I lost my ability to cry at sad and needed times. Except for during any conversation with Rick. Somehow my brain transformed the idea that Rick had always been my “safest person,” into the inability to hold a rational conversation with him, on any subject, even as mundane as the color of the sky, without sobbing hysterically. This went on for about four years.
Tears still don’t come as appropriately or easily as they should, but I can talk with Rick without the constant torrent of leaky eyes and hiccup-y breathing, most days, now. For this we are both exceedingly grateful!
During the brain rewiring, angry stage, I asked Rick to leave. By God’s grace, he did not. When we could no longer hold onto each other, we each held onto Jesus as our only lifeline. We stuck to our tattered vows out of stubborn commitment, not to the promises we had made to each other, but to the promise we had made to God on the day we married. Ecclesiastes 4:12(b) became powerfully real to us as we came to understand that Jesus was the central person in our marriage, the one holding us together!
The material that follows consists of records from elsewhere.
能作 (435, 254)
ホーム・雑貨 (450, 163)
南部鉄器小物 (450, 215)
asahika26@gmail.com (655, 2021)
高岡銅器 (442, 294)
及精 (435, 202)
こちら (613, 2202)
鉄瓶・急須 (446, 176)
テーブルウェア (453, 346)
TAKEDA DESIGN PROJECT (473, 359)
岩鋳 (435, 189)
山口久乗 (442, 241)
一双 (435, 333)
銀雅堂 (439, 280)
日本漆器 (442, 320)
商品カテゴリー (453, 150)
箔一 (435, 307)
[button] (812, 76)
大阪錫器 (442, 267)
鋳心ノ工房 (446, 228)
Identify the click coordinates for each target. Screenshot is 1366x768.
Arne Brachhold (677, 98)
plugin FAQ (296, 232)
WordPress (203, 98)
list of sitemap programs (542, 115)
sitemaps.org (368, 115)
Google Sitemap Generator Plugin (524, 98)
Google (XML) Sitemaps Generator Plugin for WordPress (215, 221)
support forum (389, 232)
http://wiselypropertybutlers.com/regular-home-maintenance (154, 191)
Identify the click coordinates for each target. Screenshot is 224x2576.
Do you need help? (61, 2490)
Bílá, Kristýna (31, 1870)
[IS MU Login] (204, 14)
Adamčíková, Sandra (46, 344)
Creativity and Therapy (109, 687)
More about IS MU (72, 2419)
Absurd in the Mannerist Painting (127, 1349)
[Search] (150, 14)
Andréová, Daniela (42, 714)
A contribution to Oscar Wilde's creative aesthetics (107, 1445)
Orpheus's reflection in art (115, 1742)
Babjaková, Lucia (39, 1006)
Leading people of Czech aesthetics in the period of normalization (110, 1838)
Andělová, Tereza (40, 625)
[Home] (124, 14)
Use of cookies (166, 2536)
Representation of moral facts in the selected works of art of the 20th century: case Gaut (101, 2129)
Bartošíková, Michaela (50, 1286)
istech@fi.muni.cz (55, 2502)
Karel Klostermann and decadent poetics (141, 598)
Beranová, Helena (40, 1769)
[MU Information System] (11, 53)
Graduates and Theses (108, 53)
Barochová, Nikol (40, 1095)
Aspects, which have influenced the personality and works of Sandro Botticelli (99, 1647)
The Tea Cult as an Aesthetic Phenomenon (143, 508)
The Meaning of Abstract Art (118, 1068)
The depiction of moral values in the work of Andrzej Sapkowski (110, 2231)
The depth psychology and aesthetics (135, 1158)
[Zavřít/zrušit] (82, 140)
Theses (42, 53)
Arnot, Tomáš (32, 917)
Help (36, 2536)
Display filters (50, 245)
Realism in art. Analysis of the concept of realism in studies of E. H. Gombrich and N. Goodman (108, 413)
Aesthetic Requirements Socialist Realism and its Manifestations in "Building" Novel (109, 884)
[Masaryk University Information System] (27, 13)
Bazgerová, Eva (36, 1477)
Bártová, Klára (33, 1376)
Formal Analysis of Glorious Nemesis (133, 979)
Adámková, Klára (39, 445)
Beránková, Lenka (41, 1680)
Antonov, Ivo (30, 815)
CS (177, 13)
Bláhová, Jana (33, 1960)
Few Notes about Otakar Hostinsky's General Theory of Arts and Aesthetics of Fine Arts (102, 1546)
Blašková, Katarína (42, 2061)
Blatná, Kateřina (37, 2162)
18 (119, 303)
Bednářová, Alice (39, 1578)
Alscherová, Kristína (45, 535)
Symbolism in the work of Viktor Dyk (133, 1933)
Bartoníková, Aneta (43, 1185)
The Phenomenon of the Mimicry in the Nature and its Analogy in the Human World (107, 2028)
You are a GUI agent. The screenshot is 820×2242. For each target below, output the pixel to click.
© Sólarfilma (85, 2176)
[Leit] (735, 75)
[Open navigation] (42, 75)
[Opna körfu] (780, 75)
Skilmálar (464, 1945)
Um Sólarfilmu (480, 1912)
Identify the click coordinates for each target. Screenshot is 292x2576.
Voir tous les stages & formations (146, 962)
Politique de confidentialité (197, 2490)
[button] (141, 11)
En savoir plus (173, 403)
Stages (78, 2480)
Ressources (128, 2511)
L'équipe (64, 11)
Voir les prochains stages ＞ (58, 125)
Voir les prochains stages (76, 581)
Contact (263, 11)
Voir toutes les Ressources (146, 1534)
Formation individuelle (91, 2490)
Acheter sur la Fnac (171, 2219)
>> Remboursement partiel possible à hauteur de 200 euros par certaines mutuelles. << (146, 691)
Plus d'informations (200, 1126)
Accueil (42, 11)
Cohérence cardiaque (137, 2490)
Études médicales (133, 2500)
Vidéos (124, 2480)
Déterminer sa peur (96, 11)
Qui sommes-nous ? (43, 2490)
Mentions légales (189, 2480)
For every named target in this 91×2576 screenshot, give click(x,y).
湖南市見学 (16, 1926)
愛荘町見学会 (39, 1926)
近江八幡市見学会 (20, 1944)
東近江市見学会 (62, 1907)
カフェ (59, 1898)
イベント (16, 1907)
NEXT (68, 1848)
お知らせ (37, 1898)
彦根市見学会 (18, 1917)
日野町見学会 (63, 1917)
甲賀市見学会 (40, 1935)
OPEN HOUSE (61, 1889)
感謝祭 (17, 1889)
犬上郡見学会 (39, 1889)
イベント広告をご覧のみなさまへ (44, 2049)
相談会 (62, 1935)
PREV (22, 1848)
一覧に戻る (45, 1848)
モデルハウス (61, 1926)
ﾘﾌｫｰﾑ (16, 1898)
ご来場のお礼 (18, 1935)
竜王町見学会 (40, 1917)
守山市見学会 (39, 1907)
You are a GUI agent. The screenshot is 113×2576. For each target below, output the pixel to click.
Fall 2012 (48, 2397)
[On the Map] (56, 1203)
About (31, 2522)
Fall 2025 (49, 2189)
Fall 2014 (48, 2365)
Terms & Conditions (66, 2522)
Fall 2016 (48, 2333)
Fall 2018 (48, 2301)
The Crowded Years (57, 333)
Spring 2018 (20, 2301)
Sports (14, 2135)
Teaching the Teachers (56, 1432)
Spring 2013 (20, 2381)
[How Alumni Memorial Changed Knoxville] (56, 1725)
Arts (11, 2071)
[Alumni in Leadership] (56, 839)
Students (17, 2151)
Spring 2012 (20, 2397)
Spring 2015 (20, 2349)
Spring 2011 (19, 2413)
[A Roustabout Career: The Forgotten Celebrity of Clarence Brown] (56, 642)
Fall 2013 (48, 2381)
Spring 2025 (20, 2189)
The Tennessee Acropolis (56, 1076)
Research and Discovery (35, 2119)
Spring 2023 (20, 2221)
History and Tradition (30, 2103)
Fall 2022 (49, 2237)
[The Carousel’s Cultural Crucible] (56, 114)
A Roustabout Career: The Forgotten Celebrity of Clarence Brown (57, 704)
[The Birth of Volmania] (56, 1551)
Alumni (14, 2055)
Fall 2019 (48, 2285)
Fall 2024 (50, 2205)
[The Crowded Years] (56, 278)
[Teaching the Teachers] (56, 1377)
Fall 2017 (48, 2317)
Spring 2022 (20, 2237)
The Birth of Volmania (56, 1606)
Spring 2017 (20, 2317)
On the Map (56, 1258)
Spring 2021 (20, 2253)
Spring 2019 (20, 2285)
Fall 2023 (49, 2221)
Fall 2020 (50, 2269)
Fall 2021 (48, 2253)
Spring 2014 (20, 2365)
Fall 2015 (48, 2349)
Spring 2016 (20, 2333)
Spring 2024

There were long stretches of months when it was a grit-our-teeth, physically painful experience to even be civil in public and nearly impossible to be alone in the same room together. There were no romantic notions of love. For several years we didn’t even LIKE each other any more.
Grace is the key here. From God, expressed by both partners. I have many friends in broken marriage where, though the issues leading to divorce are never only one-sided, one partner was really trying to hold on, and the other threw in the towel and walked away. That so very easily could have been us. If that is you, please know I hold no condemnation toward you and am deeply saddened over the trauma you have endured. Keep cling to Jesus, my friend!
About two years after the strokes, when I could still barely even shower without assistance (fun stuff when you don’t even want to be seen naked by your husband and you don’t have the capability to do needed self-care like wash your hair or shave your own armpits – eww!), I remember telling my counselor that even though it was, physically, nearly impossible to function without his help, I was tremendously relieved when Rick went on a trip for a few days. I felt like I had room to breath. To “be me” without apology, for a few days.
The Lord is restoring the years the locusts have eaten. I knew we were healing when Rick left on another business trip (takes 2-3 most years) between the 5- and 6-year-mark, and, rather than relief at the emotional freedom, mixed with dread over the physical dilemmas, as I had on every other occasion, I simply just missed him for the first time. Wow, that’s a new feeling!
Our marriage will never be the same as what it was before October 25, 2011. It is becoming, and will continue to grow, richer, stronger, more solid, more loving, and yes, even more romantic, than we ever could have imagined.
It will never be the same because it is becoming so much more!